The group of lawyers has asked the International Criminal Court (ICC) to investigate the EU, outlining, in a 243-page document, actions taken by the bloc to deter migration which they say violated human rights.
EU policies “intended to sacrifice the lives of migrants in distress at sea, with the sole objective of dissuading others in similar situation from seeking safe haven in Europe,” the lawyers say, as quoted by The Guardian.
The first major drowning incidents took place in early 2015, but continued on, resulting in the deaths of “thousands [of] civilians per year” over the past five years.
The ICC submission points to the EU’s 2014 decision to scale back rescue operations, and leave large zones of the Mediterranean without rescue capabilities, as a major reason for the drownings.
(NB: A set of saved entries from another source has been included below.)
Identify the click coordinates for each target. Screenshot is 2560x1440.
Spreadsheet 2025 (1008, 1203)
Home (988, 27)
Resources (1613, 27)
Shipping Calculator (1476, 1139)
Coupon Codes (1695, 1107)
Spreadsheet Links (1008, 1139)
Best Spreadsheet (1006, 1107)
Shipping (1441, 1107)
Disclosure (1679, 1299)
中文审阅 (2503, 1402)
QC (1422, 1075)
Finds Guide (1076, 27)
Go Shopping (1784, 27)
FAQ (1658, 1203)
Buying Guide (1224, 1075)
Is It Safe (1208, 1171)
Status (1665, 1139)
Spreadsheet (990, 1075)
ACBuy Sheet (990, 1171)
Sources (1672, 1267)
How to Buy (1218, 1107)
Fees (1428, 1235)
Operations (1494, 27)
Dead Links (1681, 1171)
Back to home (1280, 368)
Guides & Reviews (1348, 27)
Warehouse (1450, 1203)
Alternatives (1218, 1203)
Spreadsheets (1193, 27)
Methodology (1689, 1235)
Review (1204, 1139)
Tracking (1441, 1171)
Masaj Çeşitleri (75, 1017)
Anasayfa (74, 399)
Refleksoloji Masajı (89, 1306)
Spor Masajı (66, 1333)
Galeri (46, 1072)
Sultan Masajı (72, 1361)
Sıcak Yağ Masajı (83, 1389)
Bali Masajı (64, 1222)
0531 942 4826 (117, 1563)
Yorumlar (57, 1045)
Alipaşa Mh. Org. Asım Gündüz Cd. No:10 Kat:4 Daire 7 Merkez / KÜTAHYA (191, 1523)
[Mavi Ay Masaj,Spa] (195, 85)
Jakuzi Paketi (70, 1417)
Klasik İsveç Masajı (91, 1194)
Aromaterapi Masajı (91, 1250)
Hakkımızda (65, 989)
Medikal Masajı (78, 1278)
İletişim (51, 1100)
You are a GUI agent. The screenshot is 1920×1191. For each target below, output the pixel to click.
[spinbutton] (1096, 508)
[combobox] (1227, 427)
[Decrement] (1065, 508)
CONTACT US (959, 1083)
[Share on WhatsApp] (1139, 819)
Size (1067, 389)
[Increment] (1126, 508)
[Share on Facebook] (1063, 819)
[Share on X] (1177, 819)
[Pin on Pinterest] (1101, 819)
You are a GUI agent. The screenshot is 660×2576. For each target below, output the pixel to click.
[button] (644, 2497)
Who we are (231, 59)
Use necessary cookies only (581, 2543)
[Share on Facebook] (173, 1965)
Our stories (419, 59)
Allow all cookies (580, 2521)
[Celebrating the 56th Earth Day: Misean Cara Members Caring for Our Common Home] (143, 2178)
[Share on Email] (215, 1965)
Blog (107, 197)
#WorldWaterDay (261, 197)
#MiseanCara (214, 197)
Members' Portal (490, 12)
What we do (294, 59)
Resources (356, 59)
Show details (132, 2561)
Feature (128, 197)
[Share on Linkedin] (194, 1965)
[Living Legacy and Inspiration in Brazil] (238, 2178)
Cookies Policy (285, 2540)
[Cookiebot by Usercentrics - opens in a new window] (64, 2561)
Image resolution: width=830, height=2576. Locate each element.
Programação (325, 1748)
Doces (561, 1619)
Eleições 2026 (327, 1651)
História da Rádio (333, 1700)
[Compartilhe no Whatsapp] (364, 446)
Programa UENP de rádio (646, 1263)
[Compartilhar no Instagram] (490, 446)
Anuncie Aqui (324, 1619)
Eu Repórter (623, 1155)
It also points to efforts by Italy and other member states to persecute NGO sea rescue groups.
Statements by German Chancellor Angela Merkel and French President Emmanuel Macron indicate that EU leaders “had foreknowledge and full awareness of the lethal consequences” for migrants, it said. Rather than having no role in the tragedy, EU leaders in fact “triggered” it, former ICC lawyer and co-author of the report Juan Branco told the Associated Press.
The lawyers also criticize the decision to turn approximately 40,000 migrants back to militia-controlled camps in Libya where they say “atrocious crimes are committed.”
The ICC receives requests each year to investigate war crimes and crimes against humanity. It is already investigating alleged crimes committed against Libyan migrants, but a court prosecutor will need to decide whether to investigate and bring a case based on the latest submission.
While the document focuses on the EU’s migration policies and response to the mass migration of Libyans, EU nations also played a part in ‘triggering’ the crisis in the first place. The UK, France, and Italy, among others, played major roles in the US-led NATO bombing of Libya in 2011.
Advertised as a “humanitarian intervention” to topple leader Muammar Gaddafi, the military operation resulted in the near total destruction of Libya, once Africa’s richest country, leaving it a failed state and ripe ground for terrorists and human traffickers — a situation which ultimately generated the country’s refugee crisis.